What you are asked to do: Reproduce the data below in full. Nothing should differ from the original.

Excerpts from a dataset

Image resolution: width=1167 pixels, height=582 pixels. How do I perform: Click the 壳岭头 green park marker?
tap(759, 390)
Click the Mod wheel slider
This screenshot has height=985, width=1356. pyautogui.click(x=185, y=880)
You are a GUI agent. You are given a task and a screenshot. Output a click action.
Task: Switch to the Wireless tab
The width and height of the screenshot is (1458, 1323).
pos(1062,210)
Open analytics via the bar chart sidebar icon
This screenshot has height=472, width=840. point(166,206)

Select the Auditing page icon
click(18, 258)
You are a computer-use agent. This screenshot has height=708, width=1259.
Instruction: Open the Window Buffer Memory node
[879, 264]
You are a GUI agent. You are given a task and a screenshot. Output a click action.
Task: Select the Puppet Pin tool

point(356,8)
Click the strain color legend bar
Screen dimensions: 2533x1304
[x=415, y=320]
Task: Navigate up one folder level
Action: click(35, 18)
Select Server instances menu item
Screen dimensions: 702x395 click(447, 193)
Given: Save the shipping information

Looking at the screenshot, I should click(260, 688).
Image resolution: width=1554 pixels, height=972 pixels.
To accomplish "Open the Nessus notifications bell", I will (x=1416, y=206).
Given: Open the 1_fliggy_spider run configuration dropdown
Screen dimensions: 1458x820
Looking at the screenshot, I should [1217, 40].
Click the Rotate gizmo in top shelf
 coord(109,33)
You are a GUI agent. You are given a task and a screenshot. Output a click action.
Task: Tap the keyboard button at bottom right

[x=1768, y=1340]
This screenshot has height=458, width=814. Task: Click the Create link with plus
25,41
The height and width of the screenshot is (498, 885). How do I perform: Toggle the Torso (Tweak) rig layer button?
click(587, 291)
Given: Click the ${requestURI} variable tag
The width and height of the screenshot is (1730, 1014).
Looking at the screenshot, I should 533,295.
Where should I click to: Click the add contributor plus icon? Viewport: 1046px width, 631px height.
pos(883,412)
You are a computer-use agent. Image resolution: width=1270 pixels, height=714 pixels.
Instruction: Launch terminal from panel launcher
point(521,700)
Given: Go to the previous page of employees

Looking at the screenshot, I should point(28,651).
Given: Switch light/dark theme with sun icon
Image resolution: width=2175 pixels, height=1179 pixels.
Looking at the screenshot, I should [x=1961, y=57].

Task response:
Image resolution: width=1167 pixels, height=582 pixels. How do I perform: Click the 壳岭头 green park marker?
tap(759, 390)
Click the Mod wheel slider
This screenshot has height=985, width=1356. pyautogui.click(x=185, y=880)
You are a GUI agent. You are given a task and a screenshot. Output a click action.
Task: Switch to the Wireless tab
The width and height of the screenshot is (1458, 1323).
pos(1062,210)
Open analytics via the bar chart sidebar icon
This screenshot has height=472, width=840. point(166,206)

Select the Auditing page icon
click(18, 258)
You are a computer-use agent. This screenshot has height=708, width=1259.
Instruction: Open the Window Buffer Memory node
[879, 264]
You are a GUI agent. You are given a task and a screenshot. Output a click action.
Task: Select the Puppet Pin tool

point(356,8)
Click the strain color legend bar
Screen dimensions: 2533x1304
[x=415, y=320]
Task: Navigate up one folder level
Action: click(35, 18)
Select Server instances menu item
Screen dimensions: 702x395 click(447, 193)
Given: Save the shipping information

Looking at the screenshot, I should click(260, 688).
Image resolution: width=1554 pixels, height=972 pixels.
To accomplish "Open the Nessus notifications bell", I will (x=1416, y=206).
Given: Open the 1_fliggy_spider run configuration dropdown
Screen dimensions: 1458x820
Looking at the screenshot, I should [1217, 40].
Click the Rotate gizmo in top shelf
 coord(109,33)
You are a GUI agent. You are given a task and a screenshot. Output a click action.
Task: Tap the keyboard button at bottom right

[x=1768, y=1340]
This screenshot has height=458, width=814. Task: Click the Create link with plus
25,41
The height and width of the screenshot is (498, 885). How do I perform: Toggle the Torso (Tweak) rig layer button?
click(587, 291)
Given: Click the ${requestURI} variable tag
The width and height of the screenshot is (1730, 1014).
Looking at the screenshot, I should 533,295.
Where should I click to: Click the add contributor plus icon? Viewport: 1046px width, 631px height.
pos(883,412)
You are a computer-use agent. Image resolution: width=1270 pixels, height=714 pixels.
Instruction: Launch terminal from panel launcher
point(521,700)
Given: Go to the previous page of employees

Looking at the screenshot, I should point(28,651).
Given: Switch light/dark theme with sun icon
Image resolution: width=2175 pixels, height=1179 pixels.
Looking at the screenshot, I should [x=1961, y=57].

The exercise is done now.